Покуда хан беседовал с самим аллахом на башне Мудрости, корил и поносил себя за то, что подчинился течению событий, в тронной палате собрался ханский диван во главе с визирем Сефером-Кази.
Чинно и важно сидели советники хана. Никто не удивлялся, что так рано созвали их аскеры. Случалось подобное и раньше, перед великими и внезапными походами орды. По теперь диван знал — не о походе речь пойдет. Ханский посол в Чигирине Шебеши-бей снова прислал важные вести. Полки Хмельницкого под началом Золотаренка выступили уже под Смоленск, полковник Богун стоит с большим отрядом на юге, между Бугом и Днестром, а сам Хмельницкий во главе великого войска движется на Умань, и туда на помощь ему идут московские стрелецкие полки. Еще отписал Шебеши-бей, что проведал он через верных людей: Хмельницкий твердо решил — если только орда выступит на Перекоп, он преградит ей дорогу сечевым войском, которое из Хортицы никуда не уходит, а на Низу голытьба собирается в полк, и из Чигирина велено Сечи — дать им оружие и челны.

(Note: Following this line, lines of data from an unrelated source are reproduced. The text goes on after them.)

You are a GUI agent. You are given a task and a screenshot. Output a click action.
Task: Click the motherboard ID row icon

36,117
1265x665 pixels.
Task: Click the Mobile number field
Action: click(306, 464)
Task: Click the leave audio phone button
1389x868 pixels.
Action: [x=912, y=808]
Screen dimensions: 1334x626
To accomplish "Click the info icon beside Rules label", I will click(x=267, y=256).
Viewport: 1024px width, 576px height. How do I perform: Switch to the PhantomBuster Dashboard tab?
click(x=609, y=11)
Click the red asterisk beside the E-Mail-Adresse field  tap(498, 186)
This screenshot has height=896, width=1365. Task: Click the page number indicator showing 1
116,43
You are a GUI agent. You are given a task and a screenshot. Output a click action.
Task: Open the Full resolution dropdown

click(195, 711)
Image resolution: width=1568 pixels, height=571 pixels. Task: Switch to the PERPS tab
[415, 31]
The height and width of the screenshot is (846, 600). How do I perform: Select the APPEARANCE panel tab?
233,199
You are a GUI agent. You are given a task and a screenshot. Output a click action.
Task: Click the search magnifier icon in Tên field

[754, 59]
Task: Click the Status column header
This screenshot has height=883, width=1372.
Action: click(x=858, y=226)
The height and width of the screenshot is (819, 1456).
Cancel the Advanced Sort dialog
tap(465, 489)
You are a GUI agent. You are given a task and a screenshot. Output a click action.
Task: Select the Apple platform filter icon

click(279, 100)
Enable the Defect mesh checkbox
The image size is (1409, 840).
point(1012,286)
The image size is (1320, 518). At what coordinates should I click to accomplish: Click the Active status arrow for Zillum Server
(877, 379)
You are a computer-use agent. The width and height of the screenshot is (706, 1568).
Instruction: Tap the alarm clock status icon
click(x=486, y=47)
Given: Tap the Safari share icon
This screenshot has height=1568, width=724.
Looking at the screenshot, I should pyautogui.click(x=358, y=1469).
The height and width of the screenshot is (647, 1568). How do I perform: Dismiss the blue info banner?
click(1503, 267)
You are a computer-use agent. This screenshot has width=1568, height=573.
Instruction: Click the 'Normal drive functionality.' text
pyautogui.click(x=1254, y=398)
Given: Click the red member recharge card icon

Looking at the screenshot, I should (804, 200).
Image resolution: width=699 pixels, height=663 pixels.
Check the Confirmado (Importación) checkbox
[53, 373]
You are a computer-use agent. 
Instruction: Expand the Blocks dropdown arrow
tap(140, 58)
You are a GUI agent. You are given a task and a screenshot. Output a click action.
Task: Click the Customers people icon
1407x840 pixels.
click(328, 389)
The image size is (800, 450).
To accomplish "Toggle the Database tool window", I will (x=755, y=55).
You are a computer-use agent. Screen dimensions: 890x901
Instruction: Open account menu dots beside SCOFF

Нерадостные вести сообщает Шебеши-бей. Разводят руками ханские советники. Хлопают себя по жирным коленям, причмокивают языками. Главный казначей Карач-мурза, точно творя намаз, раскачивается из стороны в сторону. Он, может быть, лучше, чем любой из ханского дивана, знает, какая беда надвинулась на Бахчисарай. Оскудела ханская казна. Третьи упоминки не выслали еще в Стамбул. Великий визирь султана Муртаза-паша в страшном гневе на хана. Купец Рейс-эффенди сказывал: в Стамбуле поговаривают, не пора ли отдохнуть Ислам-Гирею…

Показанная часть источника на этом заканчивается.